(Selection):
○ ○ ○

Most of us learn about exponential growth in a math class, somewhere between the ages of 14 and 16. We learn that exponential growth means doubling, like this: 1, 2, 4, 8, 16, 32. We learn that it’s important to know if you want your bank account to grow or if you want to understand population dynamics.
And we forget it.
So I grab a chess board, a big bag of Cheerios (jelly beans would be better), and my two boys. We read the letter-to the-editor written by the mother of the girl who threw the party.
And we talk about the numbers. How was it that one or two invitations could lead to 80 uninvited party guests?
To make it real, I put one Cheerio on the chessboard and say: “Pretend these are jelly beans. You win a bet and as your prize I have to pay you one jelly bean on the first day. For the next 63 days, I give you double the jelly beans I gave you the previous day. Sound like a good deal? There’s only one requirement: you have to agree to eat the jelly beans you get each day. Deal?”
Exponential Growth
My younger son rolls his eyes. Like, who wouldn’t accept that deal? He accepts my deal and then we walk through it:
“On the first day you get one jelly bean, the second day you get two, and on the third day you get four. So far, so good.” Now he takes over. “On the fourth day I get eight jelly beans and on the fifth I get 16 and then I get 32!”

○ ○ ○

(Data in this exercise):
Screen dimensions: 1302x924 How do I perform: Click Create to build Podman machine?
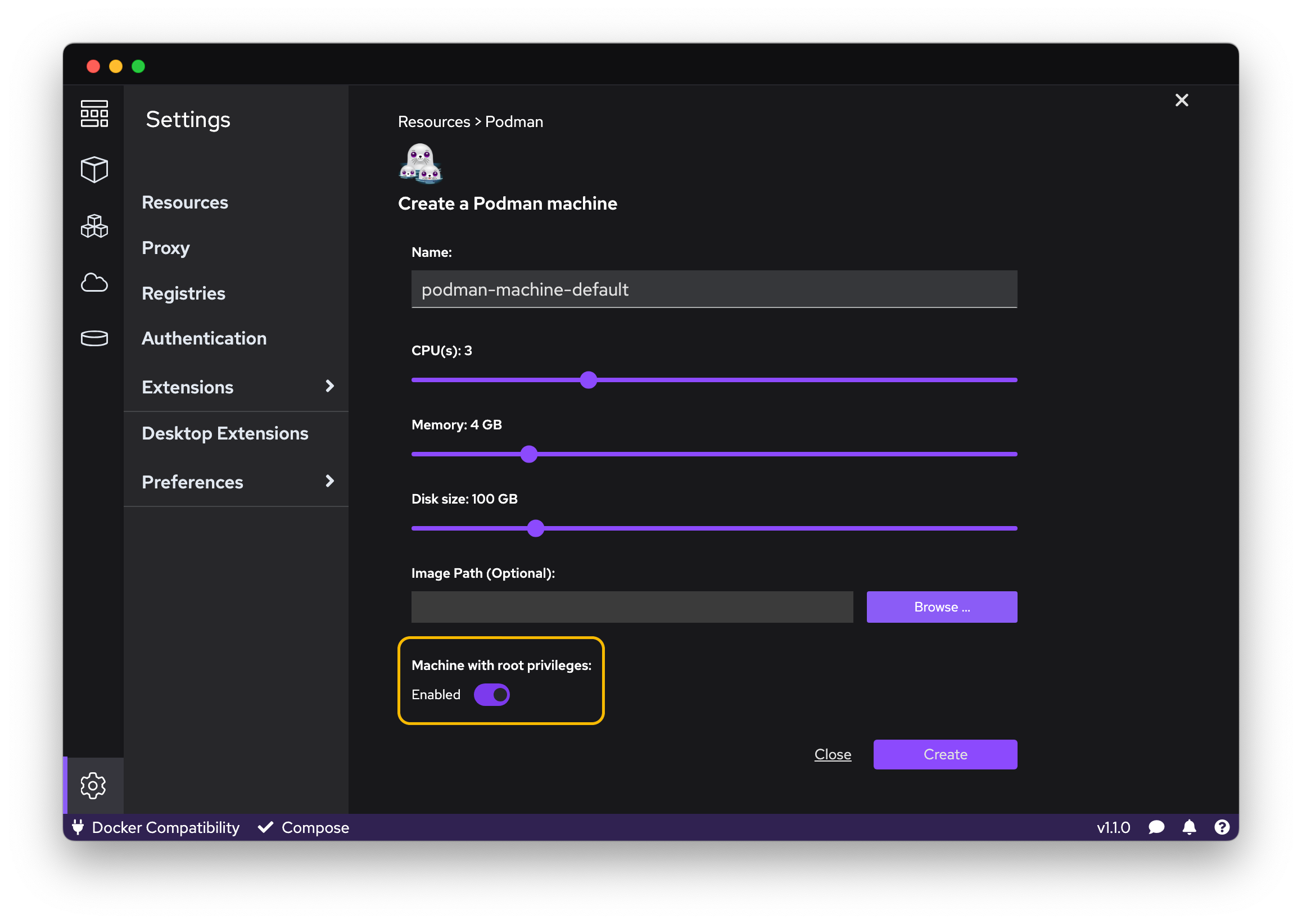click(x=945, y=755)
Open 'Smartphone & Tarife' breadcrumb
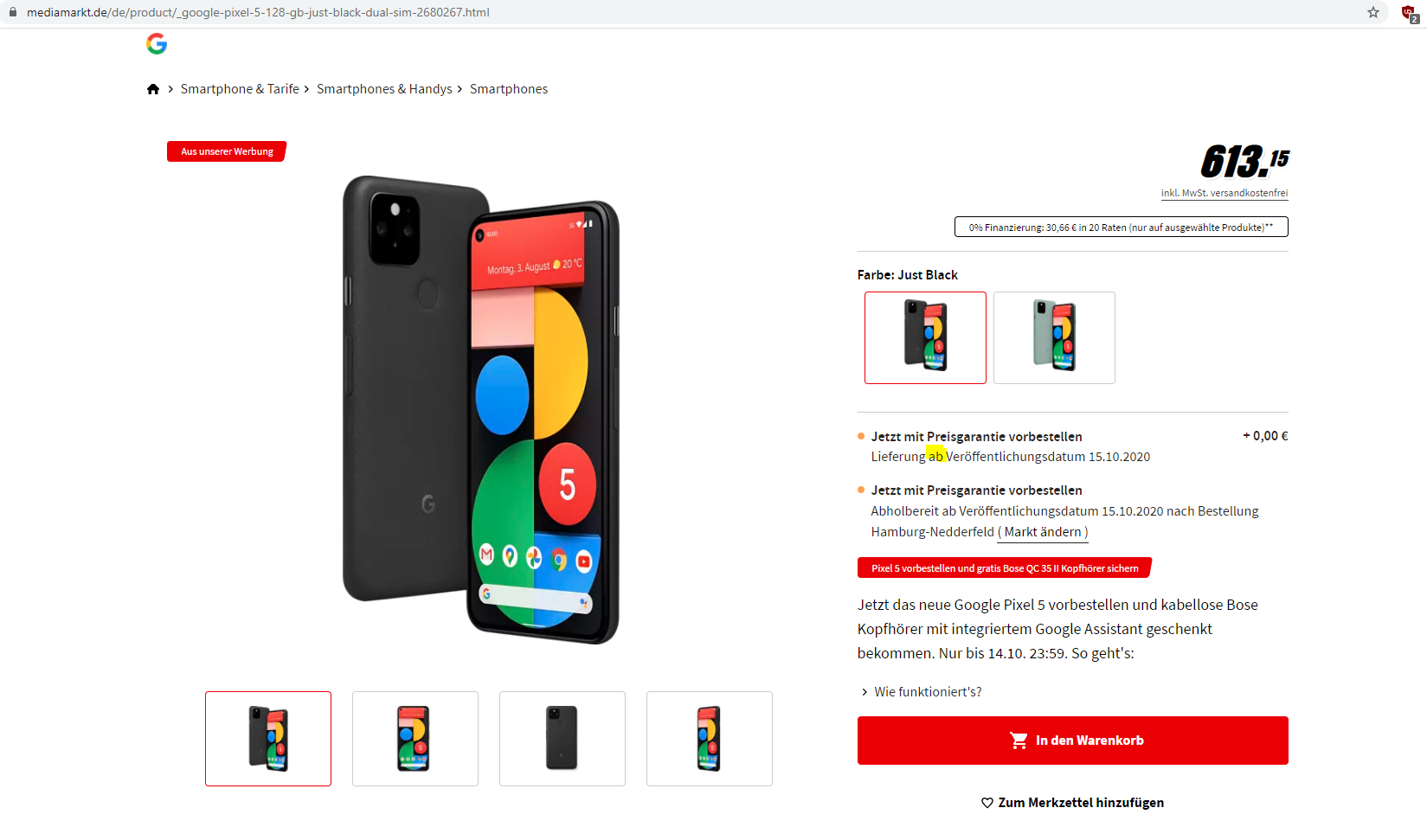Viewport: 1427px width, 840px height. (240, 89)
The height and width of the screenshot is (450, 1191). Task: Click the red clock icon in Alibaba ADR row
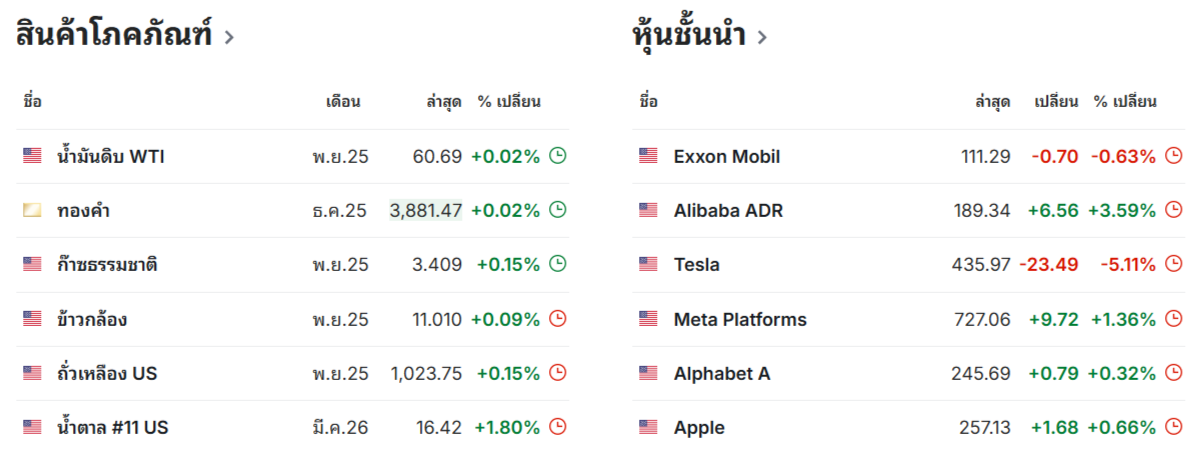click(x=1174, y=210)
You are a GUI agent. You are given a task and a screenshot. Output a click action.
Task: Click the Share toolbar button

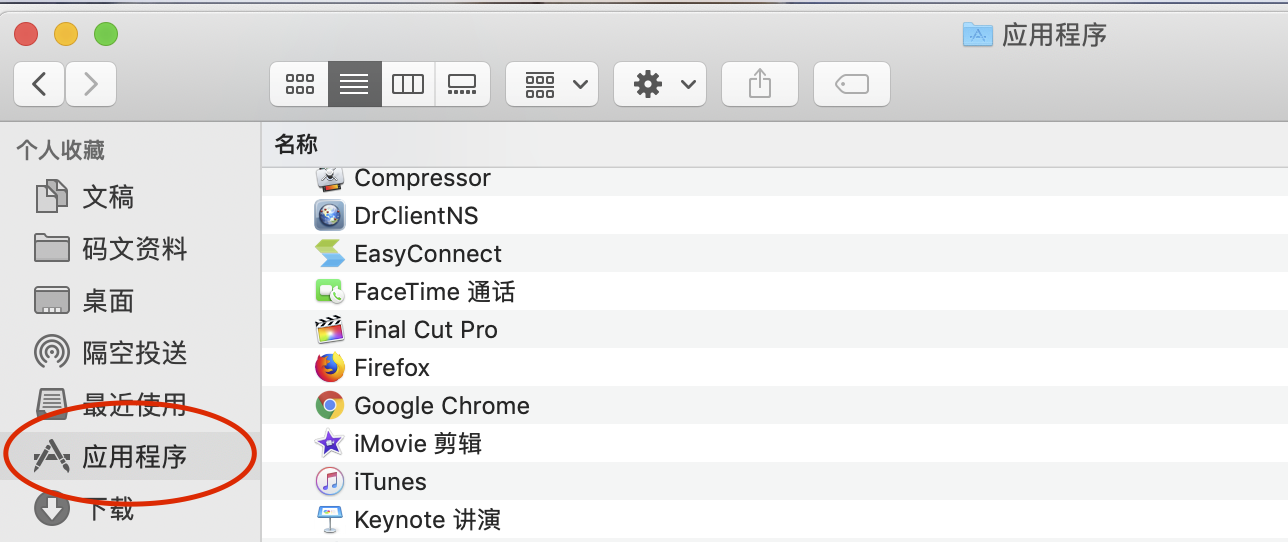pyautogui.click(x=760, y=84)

○ ○ ○

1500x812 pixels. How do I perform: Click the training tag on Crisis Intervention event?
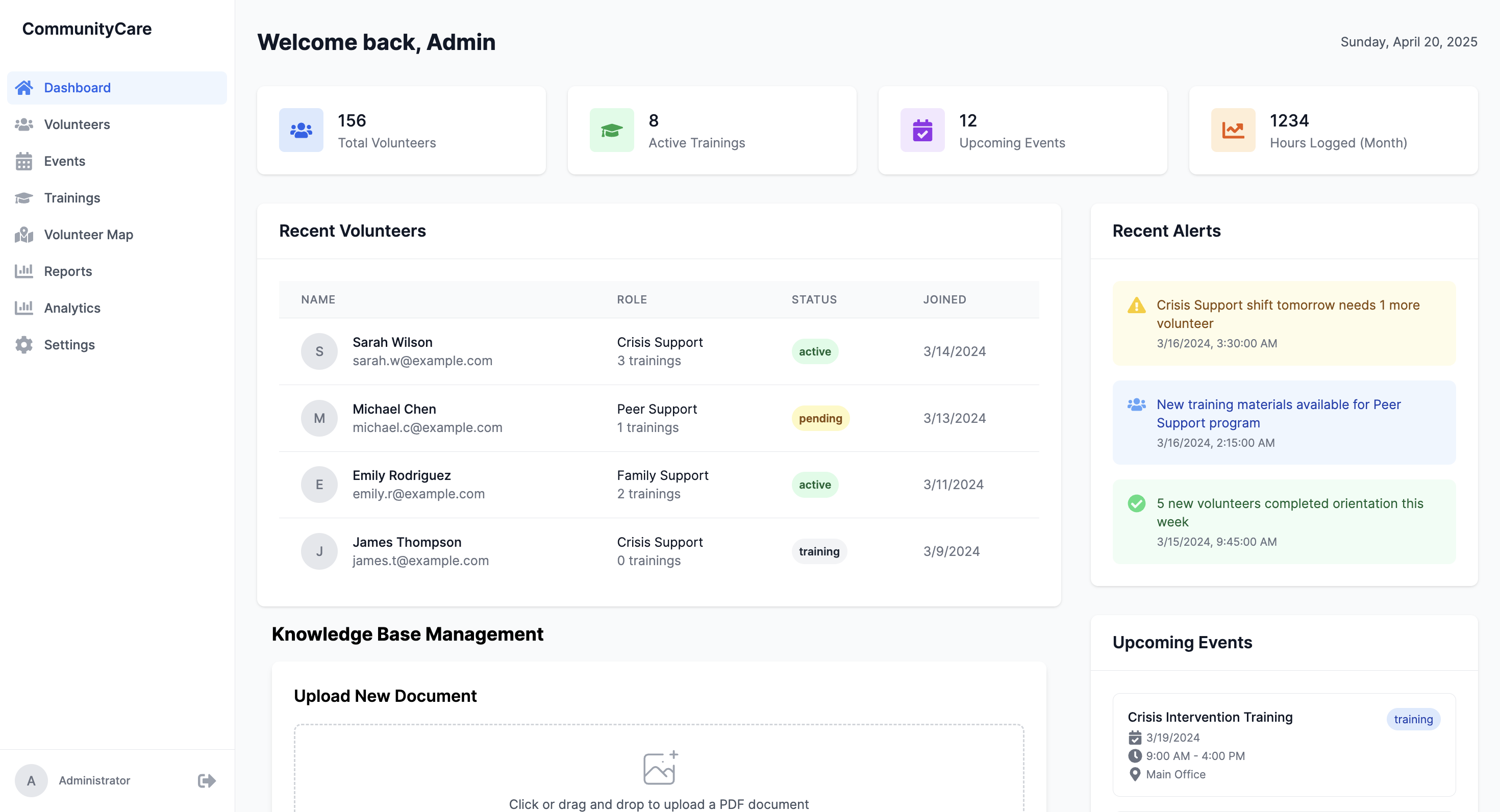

○ ○ ○

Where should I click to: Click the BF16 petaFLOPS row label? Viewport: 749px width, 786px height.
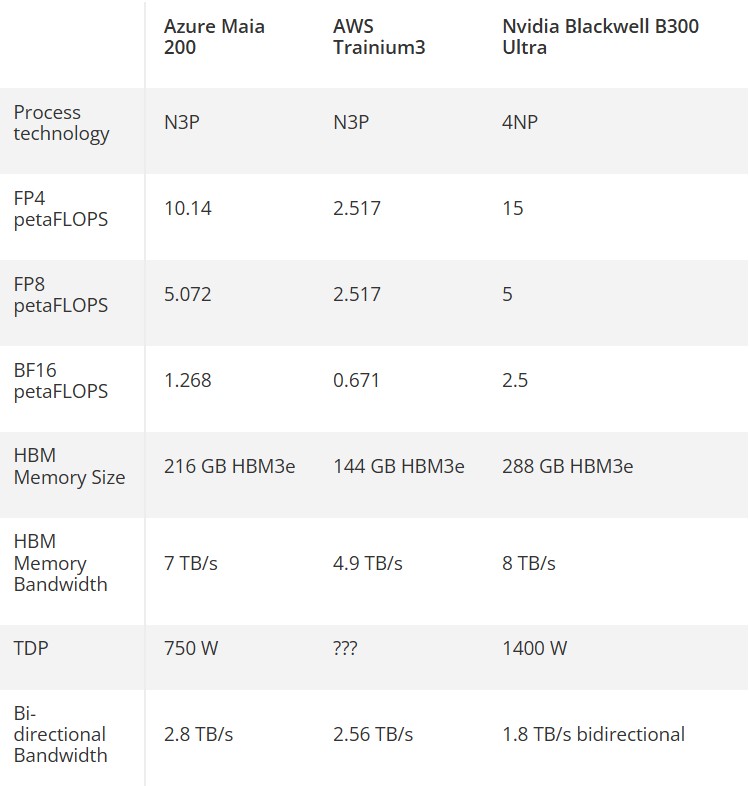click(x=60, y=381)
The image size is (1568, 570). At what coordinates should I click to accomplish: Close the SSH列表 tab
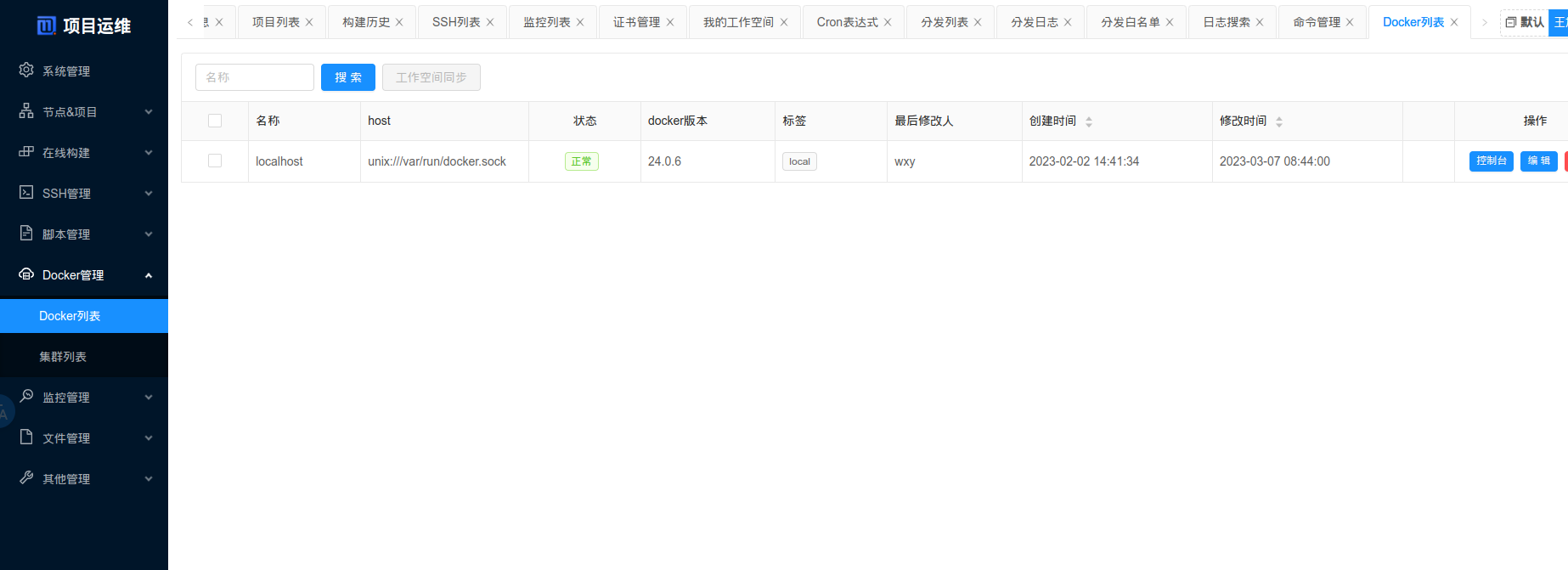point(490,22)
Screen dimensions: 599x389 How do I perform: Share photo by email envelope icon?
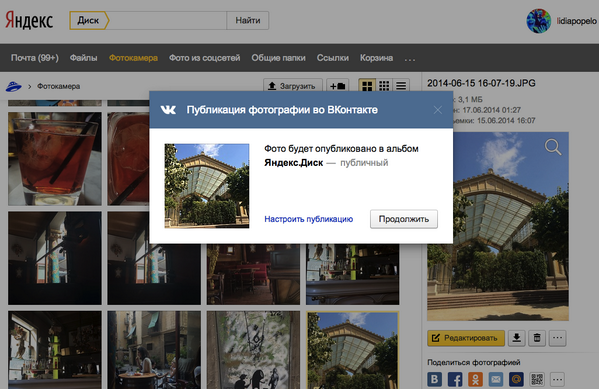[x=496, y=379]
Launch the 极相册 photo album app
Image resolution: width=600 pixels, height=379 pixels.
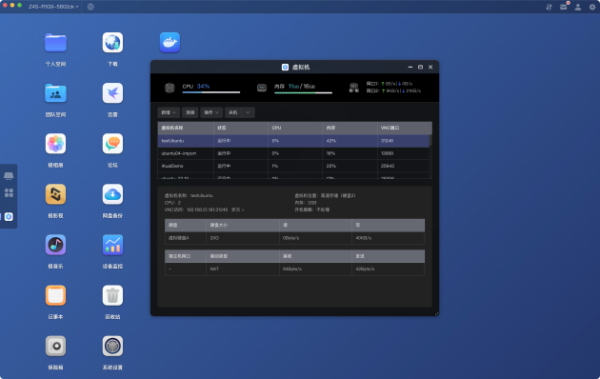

○ ○ ○

(Tasks to complete):
a: Can you reproduce the passage on exponential growth word for word, starting at "Most of us learn" and ending at "we forget it."?
b: Can you rewrite the lines of the records starting at the line that contains "Launch the 极相册 photo album app" and ending at the line that contains "Image resolution: width=600", with "photo album" replaced by "gallery" and everything else unchanged?

(Results of the exercise):
a:
Most of us learn about exponential growth in a math class, somewhere between the ages of 14 and 16. We learn that exponential growth means doubling, like this: 1, 2, 4, 8, 16, 32. We learn that it’s important to know if you want your bank account to grow or if you want to understand population dynamics.
And we forget it.

b:
Launch the 极相册 gallery app
Image resolution: width=600 pixels, height=379 pixels.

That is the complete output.